Следует отметить, что такая путаница присуще отечественным современным исследованиям. Так, например, в работах ведущих российских в этой области М. Гареева, В. Серебрянникова, М. Шахова и некоторых других ученых в качестве объектов военно-социологической науки определяются «война» и «мир» как глобальная система взаимосвязанных социальных отношений, изменение и обновление которых обнаруживает адаптивную способность войны к изменяющимся условиям современности. По мнению указанных исследователей, это приводит к появлению новых форм войны и новых субъектов военного насилия[7]. Вместе с тем, считают авторы, вооруженная борьба продолжает оставаться главным признаком войны[8]. По мнению М. Гареева, например, «основная суть специфики войны, главный ее признак – в применении вооруженного насилия. Война в подлинном ее смысле связана с военными действиями. Войны с применением одних лишь невоенных средств, по мнению указанного автора, не может быть»[9]. В то же время М. Гареев не отрицает влияния таких форм борьбы, как экономическая, идеологическая, психологическая, информационная и др., они приобретают совсем иной, более ожесточенный и разрушительный характер[10].
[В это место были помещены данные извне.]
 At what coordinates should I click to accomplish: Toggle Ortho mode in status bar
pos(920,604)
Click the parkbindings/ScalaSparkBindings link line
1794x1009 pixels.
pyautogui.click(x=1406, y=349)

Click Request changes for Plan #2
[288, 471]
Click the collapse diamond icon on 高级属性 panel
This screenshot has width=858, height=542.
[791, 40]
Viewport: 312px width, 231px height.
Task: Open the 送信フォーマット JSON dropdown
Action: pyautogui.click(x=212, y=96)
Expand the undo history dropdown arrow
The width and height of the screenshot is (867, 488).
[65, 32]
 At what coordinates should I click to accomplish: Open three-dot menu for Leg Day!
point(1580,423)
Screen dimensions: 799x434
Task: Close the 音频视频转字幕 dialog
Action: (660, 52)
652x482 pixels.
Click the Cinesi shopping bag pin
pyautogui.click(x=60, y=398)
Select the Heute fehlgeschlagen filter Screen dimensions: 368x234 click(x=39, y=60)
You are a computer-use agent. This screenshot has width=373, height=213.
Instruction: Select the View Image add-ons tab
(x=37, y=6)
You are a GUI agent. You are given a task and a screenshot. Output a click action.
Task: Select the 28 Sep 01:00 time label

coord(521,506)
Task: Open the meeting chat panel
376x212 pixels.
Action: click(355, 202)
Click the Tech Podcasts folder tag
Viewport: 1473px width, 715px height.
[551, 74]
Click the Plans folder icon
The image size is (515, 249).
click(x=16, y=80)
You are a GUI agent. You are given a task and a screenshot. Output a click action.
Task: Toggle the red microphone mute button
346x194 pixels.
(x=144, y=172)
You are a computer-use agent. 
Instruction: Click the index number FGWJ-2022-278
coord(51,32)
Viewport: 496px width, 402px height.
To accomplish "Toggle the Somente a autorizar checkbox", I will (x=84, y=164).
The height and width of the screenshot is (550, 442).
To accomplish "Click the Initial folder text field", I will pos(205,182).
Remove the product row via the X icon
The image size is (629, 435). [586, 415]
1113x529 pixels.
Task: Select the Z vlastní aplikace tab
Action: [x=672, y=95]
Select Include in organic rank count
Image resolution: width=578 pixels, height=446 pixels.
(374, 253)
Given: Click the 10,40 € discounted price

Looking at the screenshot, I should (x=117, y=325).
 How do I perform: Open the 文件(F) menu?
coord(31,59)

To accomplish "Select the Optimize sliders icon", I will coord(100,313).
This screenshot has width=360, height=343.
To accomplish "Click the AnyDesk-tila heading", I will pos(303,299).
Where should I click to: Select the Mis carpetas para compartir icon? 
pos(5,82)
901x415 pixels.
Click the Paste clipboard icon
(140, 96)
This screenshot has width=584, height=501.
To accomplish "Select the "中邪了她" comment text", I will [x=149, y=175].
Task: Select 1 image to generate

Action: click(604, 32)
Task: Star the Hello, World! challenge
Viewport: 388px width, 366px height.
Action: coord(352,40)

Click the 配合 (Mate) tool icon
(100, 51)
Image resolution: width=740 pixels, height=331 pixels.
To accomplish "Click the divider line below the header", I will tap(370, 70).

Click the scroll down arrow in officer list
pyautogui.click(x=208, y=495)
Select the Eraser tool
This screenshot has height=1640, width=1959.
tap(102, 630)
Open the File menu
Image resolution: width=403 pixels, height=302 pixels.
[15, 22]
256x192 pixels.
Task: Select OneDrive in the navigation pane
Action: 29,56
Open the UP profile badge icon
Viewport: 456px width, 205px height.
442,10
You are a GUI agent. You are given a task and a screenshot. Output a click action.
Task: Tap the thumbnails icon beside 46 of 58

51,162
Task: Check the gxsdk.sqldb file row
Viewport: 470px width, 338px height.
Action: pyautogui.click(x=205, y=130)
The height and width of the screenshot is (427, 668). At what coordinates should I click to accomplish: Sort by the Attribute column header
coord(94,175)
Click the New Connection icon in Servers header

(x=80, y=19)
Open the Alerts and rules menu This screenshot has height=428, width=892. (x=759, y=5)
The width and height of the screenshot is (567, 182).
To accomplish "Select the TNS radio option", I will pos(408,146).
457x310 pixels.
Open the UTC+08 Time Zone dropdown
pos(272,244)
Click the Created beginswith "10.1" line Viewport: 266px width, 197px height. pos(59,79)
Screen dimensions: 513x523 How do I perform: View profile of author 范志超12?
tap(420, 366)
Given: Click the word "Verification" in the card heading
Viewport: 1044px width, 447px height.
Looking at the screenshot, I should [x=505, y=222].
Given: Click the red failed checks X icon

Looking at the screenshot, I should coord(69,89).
Оппонентами М. Гареева по данному вопросу выступают такие ученые как: М. Борчев, В. Гулин, А. Капитанец, по мнению которых, война и вооруженная борьба являются самостоятельными средствами политики, а потому война может протекать без вооруженной борьбы. При этом данные авторы солидарны с тезисом, что на смену кровавым приходят «бескровные», «неболевые», «цивилизованные» войны», в которых цели достигаются не в результате прямого вооруженного вмешательства, а путем применения альтернативных форм насилия: экономического, информационного, психологического, дипломатического. В частности, по мнению В. Гулина «войну отличает не форма насилия, а такие основные ее сущностные признаки: бескомпромиссная борьба с применением средств насилия в течение определенного времени, победа одной из сторон и поражение другой, существенное изменение соотношения сил, а в итоге иная их расстановка». Данный автор считает, что концепция тотальной войны, сохранившаяся в основе стратегических установок многих государств мира, в том числе России, изжила себя, стала анахронизмом. По его мнению, мир вступает в полосу войн нового поколения, направленных не на непосредственное уничтожение противника, а на достижение политических целей без сражения массовых армий. М. Борчев также считает, что «война как самостоятельное общественно-политическое явление не всегда связана с вооруженной борьбой, но всегда является исключительным средством достижения политических планов».

Известный французский эксперт Жан Жеронимо следующим образом описал стратегию США в отношении России еще в 2012 году: «К настоящему моменту основные гипотезы моей книги (ее первой версии) были полностью подтверждены. В частности это касается мысли о том, что в долгосрочной перспективе США преследуют стратегию сжатия мощи России. В краткосрочной перспективе давление американской державы на российских (и даже китайских конкурентов) может заметно варьироваться. Как это прекрасно иллюстрирует нынешняя стратегия администрации Обамы, необходимость российско-американского компромисса по тому или иному вопросу (системе ПРО или Афганистану) может на непродолжительный период оправдать стратегическое ослабление этого давления. В подобном случае можно говорить о чем-то вроде молчаливого соглашения между двумя историческими врагами времен холодной войны[11].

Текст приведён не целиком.